Each entry needs to be reproduced verbatim.

+ + + + + + +

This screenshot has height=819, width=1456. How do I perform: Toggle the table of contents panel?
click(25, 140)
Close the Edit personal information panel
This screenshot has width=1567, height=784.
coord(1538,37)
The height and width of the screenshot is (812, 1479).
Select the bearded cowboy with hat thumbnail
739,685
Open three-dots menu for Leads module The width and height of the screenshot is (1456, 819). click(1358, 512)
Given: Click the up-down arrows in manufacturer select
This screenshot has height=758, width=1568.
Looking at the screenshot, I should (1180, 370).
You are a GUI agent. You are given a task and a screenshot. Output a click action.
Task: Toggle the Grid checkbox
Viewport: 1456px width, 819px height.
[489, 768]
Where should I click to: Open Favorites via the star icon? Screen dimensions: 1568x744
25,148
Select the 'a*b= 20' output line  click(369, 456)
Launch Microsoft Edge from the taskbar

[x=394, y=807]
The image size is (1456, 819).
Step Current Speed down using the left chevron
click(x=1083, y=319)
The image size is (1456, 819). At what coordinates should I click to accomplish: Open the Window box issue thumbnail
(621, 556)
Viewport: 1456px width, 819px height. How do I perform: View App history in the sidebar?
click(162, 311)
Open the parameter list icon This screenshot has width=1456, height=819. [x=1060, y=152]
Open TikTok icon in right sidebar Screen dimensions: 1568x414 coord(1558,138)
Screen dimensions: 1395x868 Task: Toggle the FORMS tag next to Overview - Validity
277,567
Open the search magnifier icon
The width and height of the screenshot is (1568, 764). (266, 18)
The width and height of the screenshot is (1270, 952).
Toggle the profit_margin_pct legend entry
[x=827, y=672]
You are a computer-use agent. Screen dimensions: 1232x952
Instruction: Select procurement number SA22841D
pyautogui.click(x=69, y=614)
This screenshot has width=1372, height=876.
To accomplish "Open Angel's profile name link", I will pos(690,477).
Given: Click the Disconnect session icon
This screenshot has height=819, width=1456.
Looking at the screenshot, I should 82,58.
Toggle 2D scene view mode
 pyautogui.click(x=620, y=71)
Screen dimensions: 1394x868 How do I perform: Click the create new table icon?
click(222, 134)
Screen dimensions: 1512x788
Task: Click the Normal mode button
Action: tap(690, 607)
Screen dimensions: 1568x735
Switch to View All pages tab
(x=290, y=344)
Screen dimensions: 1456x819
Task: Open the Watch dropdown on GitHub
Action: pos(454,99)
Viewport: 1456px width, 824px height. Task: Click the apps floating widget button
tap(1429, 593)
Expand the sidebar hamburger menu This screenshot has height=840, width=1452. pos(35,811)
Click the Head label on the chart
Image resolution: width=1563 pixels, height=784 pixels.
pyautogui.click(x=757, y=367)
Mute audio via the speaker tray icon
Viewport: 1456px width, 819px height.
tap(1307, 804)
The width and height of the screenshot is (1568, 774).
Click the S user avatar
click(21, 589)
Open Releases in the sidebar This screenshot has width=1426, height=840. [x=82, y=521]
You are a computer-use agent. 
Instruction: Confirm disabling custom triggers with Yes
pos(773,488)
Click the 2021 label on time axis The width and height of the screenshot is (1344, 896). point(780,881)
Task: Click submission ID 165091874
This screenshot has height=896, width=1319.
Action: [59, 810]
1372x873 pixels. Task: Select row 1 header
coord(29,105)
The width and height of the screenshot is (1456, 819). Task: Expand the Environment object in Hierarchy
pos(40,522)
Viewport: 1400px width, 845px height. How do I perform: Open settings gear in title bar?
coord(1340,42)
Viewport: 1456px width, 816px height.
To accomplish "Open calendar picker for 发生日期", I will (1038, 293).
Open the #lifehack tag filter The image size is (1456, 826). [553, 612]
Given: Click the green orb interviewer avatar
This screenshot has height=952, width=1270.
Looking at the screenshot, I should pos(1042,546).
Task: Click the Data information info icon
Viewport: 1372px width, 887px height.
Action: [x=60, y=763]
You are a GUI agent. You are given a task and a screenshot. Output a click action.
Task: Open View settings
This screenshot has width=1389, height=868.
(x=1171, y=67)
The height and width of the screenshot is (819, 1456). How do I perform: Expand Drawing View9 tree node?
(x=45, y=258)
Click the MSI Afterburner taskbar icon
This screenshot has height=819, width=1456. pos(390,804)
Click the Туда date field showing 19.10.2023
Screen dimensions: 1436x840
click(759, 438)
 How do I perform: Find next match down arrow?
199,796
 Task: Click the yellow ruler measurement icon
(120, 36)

+ + + + + + +

**Result**:
This screenshot has height=819, width=1456. How do I perform: Toggle the table of contents panel?
click(25, 140)
Close the Edit personal information panel
This screenshot has width=1567, height=784.
coord(1538,37)
The height and width of the screenshot is (812, 1479).
Select the bearded cowboy with hat thumbnail
739,685
Open three-dots menu for Leads module The width and height of the screenshot is (1456, 819). click(1358, 512)
Given: Click the up-down arrows in manufacturer select
This screenshot has height=758, width=1568.
Looking at the screenshot, I should (1180, 370).
You are a GUI agent. You are given a task and a screenshot. Output a click action.
Task: Toggle the Grid checkbox
Viewport: 1456px width, 819px height.
[489, 768]
Where should I click to: Open Favorites via the star icon? Screen dimensions: 1568x744
25,148
Select the 'a*b= 20' output line  click(369, 456)
Launch Microsoft Edge from the taskbar

[x=394, y=807]
The image size is (1456, 819).
Step Current Speed down using the left chevron
click(x=1083, y=319)
The image size is (1456, 819). At what coordinates should I click to accomplish: Open the Window box issue thumbnail
(621, 556)
Viewport: 1456px width, 819px height. How do I perform: View App history in the sidebar?
click(162, 311)
Open the parameter list icon This screenshot has width=1456, height=819. [x=1060, y=152]
Open TikTok icon in right sidebar Screen dimensions: 1568x414 coord(1558,138)
Screen dimensions: 1395x868 Task: Toggle the FORMS tag next to Overview - Validity
277,567
Open the search magnifier icon
The width and height of the screenshot is (1568, 764). (266, 18)
The width and height of the screenshot is (1270, 952).
Toggle the profit_margin_pct legend entry
[x=827, y=672]
You are a computer-use agent. Screen dimensions: 1232x952
Instruction: Select procurement number SA22841D
pyautogui.click(x=69, y=614)
This screenshot has width=1372, height=876.
To accomplish "Open Angel's profile name link", I will pos(690,477).
Given: Click the Disconnect session icon
This screenshot has height=819, width=1456.
Looking at the screenshot, I should 82,58.
Toggle 2D scene view mode
 pyautogui.click(x=620, y=71)
Screen dimensions: 1394x868 How do I perform: Click the create new table icon?
click(222, 134)
Screen dimensions: 1512x788
Task: Click the Normal mode button
Action: tap(690, 607)
Screen dimensions: 1568x735
Switch to View All pages tab
(x=290, y=344)
Screen dimensions: 1456x819
Task: Open the Watch dropdown on GitHub
Action: pos(454,99)
Viewport: 1456px width, 824px height. Task: Click the apps floating widget button
tap(1429, 593)
Expand the sidebar hamburger menu This screenshot has height=840, width=1452. pos(35,811)
Click the Head label on the chart
Image resolution: width=1563 pixels, height=784 pixels.
pyautogui.click(x=757, y=367)
Mute audio via the speaker tray icon
Viewport: 1456px width, 819px height.
tap(1307, 804)
The width and height of the screenshot is (1568, 774).
Click the S user avatar
click(21, 589)
Open Releases in the sidebar This screenshot has width=1426, height=840. [x=82, y=521]
You are a computer-use agent. 
Instruction: Confirm disabling custom triggers with Yes
pos(773,488)
Click the 2021 label on time axis The width and height of the screenshot is (1344, 896). point(780,881)
Task: Click submission ID 165091874
This screenshot has height=896, width=1319.
Action: [59, 810]
1372x873 pixels. Task: Select row 1 header
coord(29,105)
The width and height of the screenshot is (1456, 819). Task: Expand the Environment object in Hierarchy
pos(40,522)
Viewport: 1400px width, 845px height. How do I perform: Open settings gear in title bar?
coord(1340,42)
Viewport: 1456px width, 816px height.
To accomplish "Open calendar picker for 发生日期", I will (1038, 293).
Open the #lifehack tag filter The image size is (1456, 826). [553, 612]
Given: Click the green orb interviewer avatar
This screenshot has height=952, width=1270.
Looking at the screenshot, I should pos(1042,546).
Task: Click the Data information info icon
Viewport: 1372px width, 887px height.
Action: [x=60, y=763]
You are a GUI agent. You are given a task and a screenshot. Output a click action.
Task: Open View settings
This screenshot has width=1389, height=868.
(x=1171, y=67)
The height and width of the screenshot is (819, 1456). How do I perform: Expand Drawing View9 tree node?
(x=45, y=258)
Click the MSI Afterburner taskbar icon
This screenshot has height=819, width=1456. pos(390,804)
Click the Туда date field showing 19.10.2023
Screen dimensions: 1436x840
click(759, 438)
 How do I perform: Find next match down arrow?
199,796
 Task: Click the yellow ruler measurement icon
(120, 36)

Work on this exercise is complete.